Right-wing authoritarianism is characterized by strong deference to established authority, strict adherence to traditional group norms, and aggression toward those perceived as threatening group values or deviating from norms. This personality dimension strongly predicts prejudice against multiple outgroups and is conceptually distinct from social dominance orientation—authoritarian individuals emphasize loyalty to ingroup authority while SDO emphasizes hierarchy itself.
Examine how authoritarianism and SDO independently predict prejudice, sometimes in opposite directions for specific targets, to understand that different personality ideologies drive prejudice through different psychological mechanisms.
Students think authoritarianism is purely about obedience to any authority; actually, it involves strong identification with and conformity to one's own ingroup's traditional authority and norms, with hostility directed at outgroups perceived as threatening those traditions.
Your study of prejudice and discrimination established the basic phenomenon: people form negative attitudes toward outgroups and treat their members unequally. But not all people are equally prejudiced, and not all prejudice targets the same groups. Right-wing authoritarianism (RWA), as formulated by Bob Altemeyer, offers one of the strongest individual-difference predictors of generalized prejudice — the tendency to be prejudiced against many different outgroups simultaneously. Understanding it requires seeing it not as simple obedience but as a particular relationship with one's ingroup's social order.
RWA is defined by three correlated clusters. Authoritarian submission is deference to established authorities within one's own group — political leaders, religious institutions, traditional social hierarchies. Authoritarian aggression is the endorsement of punitive treatment toward people who violate group norms or who are perceived as deviant, dangerous, or threatening to the group's values. Conventionalism is strong adherence to the norms and morality endorsed by the ingroup's authorities. Notice that all three components are oriented around the *ingroup's* authority structure, not authority in general. A high-RWA individual is not submissive to all authority figures — they may actively resist authorities who challenge their group's traditional values. The defining feature is loyalty to one's own group's established order.

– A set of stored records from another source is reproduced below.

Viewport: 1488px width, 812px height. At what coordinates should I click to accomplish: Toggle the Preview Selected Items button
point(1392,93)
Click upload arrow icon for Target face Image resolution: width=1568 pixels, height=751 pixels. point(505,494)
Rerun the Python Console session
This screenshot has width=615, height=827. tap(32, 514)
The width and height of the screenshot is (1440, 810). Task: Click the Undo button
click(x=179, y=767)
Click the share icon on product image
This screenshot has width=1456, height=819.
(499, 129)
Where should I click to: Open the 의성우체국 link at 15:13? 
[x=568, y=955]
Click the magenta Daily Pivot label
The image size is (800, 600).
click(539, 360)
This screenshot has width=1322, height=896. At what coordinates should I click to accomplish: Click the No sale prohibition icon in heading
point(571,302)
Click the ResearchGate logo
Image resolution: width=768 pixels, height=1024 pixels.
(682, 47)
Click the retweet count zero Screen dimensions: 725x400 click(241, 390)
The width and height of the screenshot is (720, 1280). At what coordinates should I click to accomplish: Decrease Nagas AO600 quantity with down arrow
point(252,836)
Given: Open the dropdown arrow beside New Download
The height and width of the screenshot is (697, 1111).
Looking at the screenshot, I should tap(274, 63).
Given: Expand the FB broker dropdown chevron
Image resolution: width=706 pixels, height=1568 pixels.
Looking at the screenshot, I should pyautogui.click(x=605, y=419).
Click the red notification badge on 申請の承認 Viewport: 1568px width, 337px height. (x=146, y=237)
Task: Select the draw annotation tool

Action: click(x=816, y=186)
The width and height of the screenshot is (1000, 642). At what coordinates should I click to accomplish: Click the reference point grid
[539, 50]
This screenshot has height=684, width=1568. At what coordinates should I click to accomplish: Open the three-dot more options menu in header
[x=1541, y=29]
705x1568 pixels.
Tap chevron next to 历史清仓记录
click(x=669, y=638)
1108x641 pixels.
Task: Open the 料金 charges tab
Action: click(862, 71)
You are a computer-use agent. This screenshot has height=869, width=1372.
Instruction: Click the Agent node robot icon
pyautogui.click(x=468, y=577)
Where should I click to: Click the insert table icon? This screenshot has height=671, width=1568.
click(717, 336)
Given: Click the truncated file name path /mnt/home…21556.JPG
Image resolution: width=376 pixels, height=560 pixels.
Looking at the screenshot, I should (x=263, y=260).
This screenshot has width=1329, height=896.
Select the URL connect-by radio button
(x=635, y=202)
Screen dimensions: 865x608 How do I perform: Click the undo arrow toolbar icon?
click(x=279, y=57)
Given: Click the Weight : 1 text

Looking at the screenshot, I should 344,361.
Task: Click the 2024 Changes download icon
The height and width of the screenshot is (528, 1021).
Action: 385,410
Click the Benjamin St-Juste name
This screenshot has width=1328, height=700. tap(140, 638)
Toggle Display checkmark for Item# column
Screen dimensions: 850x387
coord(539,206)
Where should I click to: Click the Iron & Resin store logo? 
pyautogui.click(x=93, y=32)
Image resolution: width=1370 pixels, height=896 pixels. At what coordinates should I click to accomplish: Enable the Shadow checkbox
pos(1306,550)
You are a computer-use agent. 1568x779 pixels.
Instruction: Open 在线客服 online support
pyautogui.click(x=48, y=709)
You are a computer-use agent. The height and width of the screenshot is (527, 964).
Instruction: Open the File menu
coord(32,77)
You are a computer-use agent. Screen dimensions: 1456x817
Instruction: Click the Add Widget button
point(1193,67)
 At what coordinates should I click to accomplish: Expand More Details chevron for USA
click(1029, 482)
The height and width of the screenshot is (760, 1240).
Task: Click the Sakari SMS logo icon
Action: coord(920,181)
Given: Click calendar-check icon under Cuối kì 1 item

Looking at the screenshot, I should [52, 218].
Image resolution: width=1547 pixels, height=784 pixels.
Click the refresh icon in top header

This is why RWA predicts broad-spectrum prejudice: any group perceived as threatening traditional values or flouting group norms becomes a target of authoritarian aggression. Empirically, high-RWA individuals show more prejudice against racial minorities, sexual minorities, immigrants, and people with criminal records — groups that vary enormously in their actual characteristics but share the property of being perceived (in certain cultural contexts) as threats to traditional social order. Threat perception is the psychological link: RWA predicts prejudice most strongly when the outgroup is framed as dangerous or immoral.
The conceptual distinction from social dominance orientation (SDO) — which you will encounter in the builds-toward topics — sharpens the picture. SDO is about endorsing group-based hierarchy itself: the belief that some groups should dominate others. SDO predicts prejudice through a different mechanism (support for inequality) and targets different groups (particularly low-status groups, regardless of perceived threat). Authoritarian individuals emphasize moral conformity and norm protection; socially dominant individuals emphasize status hierarchy. For some targets these predict prejudice in the same direction; for others they diverge. Understanding the two mechanisms separately explains why prejudice is not a single, unified phenomenon but a cluster of related attitudes driven by distinct underlying motivations.